● **WHAT IS REQUIRED**
Write out, without any change, the lines in the material below that run from the line with "Viewport: 361px width, 642px height." through the line with "How do I perform: Open the Colors panel?", both included.

● **DATA FOR THE TASK**
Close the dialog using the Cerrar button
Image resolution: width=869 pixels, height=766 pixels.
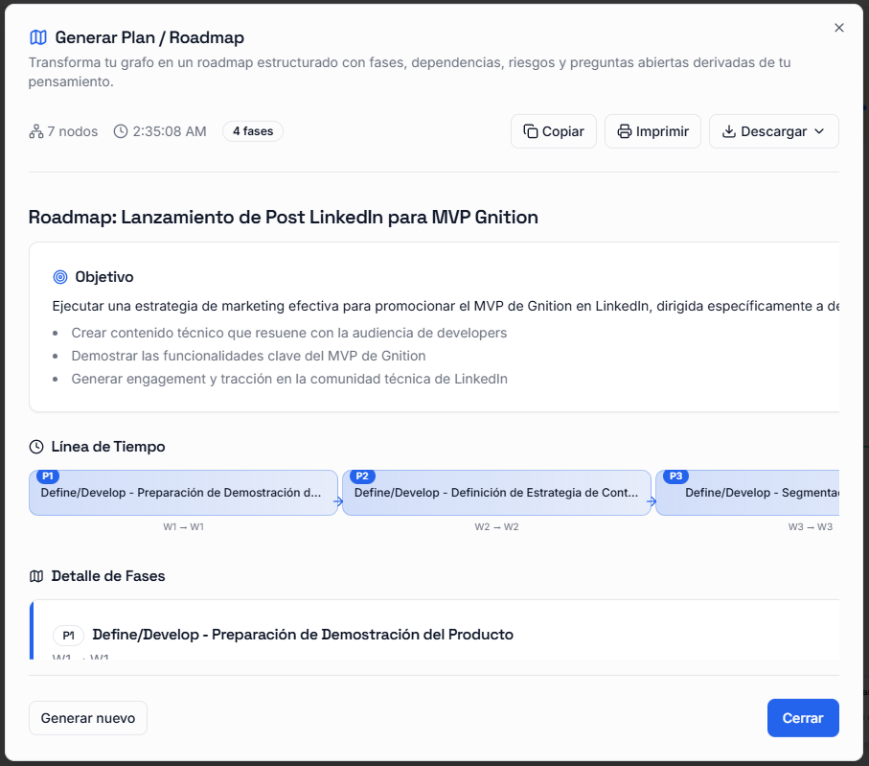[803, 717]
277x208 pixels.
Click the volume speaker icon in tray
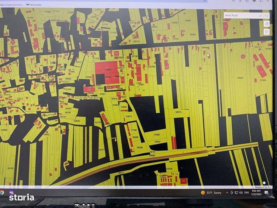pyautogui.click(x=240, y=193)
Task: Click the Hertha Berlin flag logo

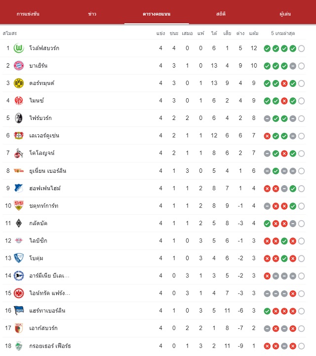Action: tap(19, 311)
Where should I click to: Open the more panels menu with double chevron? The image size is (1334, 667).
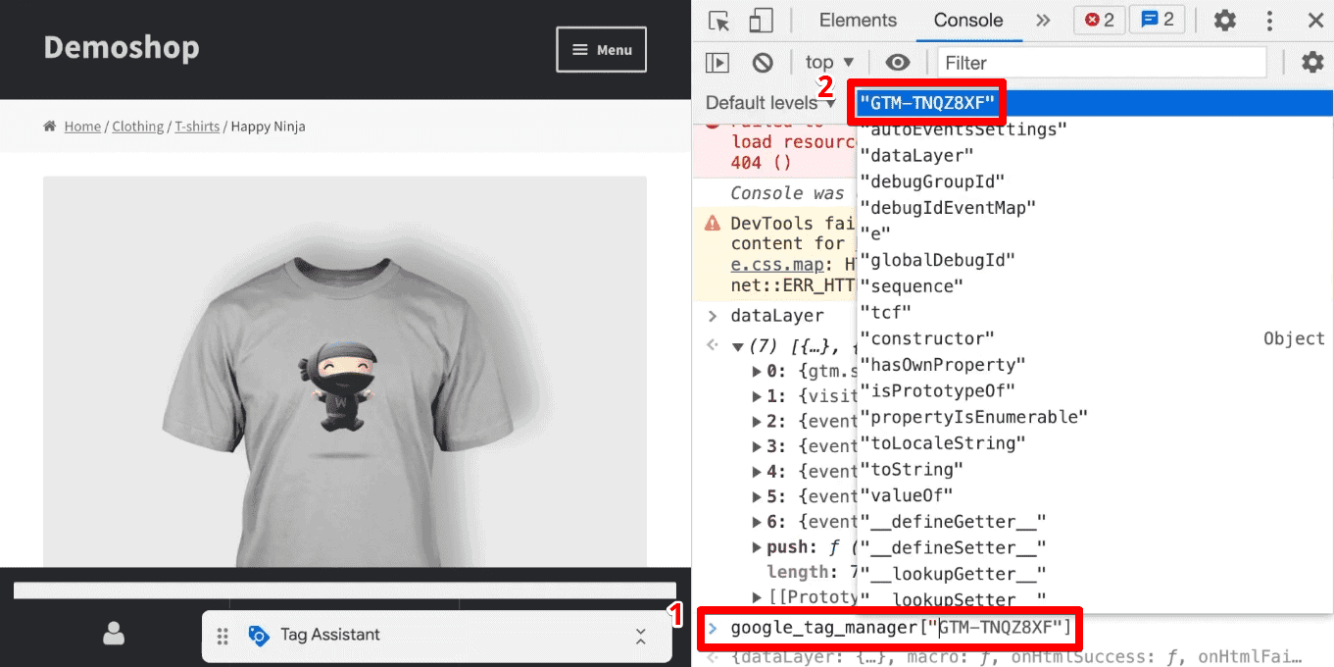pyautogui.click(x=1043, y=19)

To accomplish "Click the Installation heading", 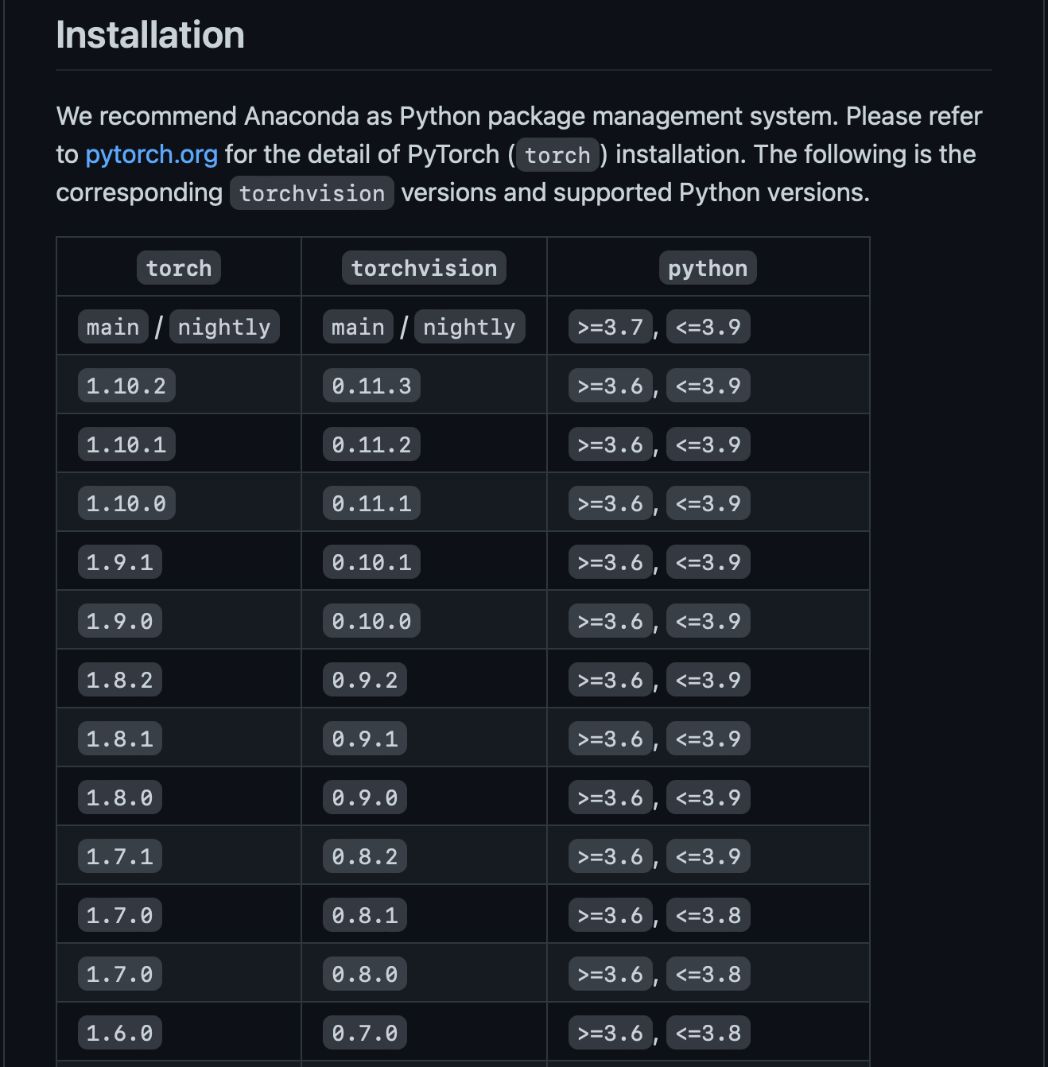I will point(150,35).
--
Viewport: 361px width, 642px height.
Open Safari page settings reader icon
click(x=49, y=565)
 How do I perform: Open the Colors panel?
---
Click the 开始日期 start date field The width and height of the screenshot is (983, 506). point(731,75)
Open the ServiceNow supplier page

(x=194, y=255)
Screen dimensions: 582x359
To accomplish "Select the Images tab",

● **REPLY TO THE EXERCISE**
Viewport: 361px width, 642px height.
Open Safari page settings reader icon
click(x=49, y=565)
 How do I perform: Open the Colors panel?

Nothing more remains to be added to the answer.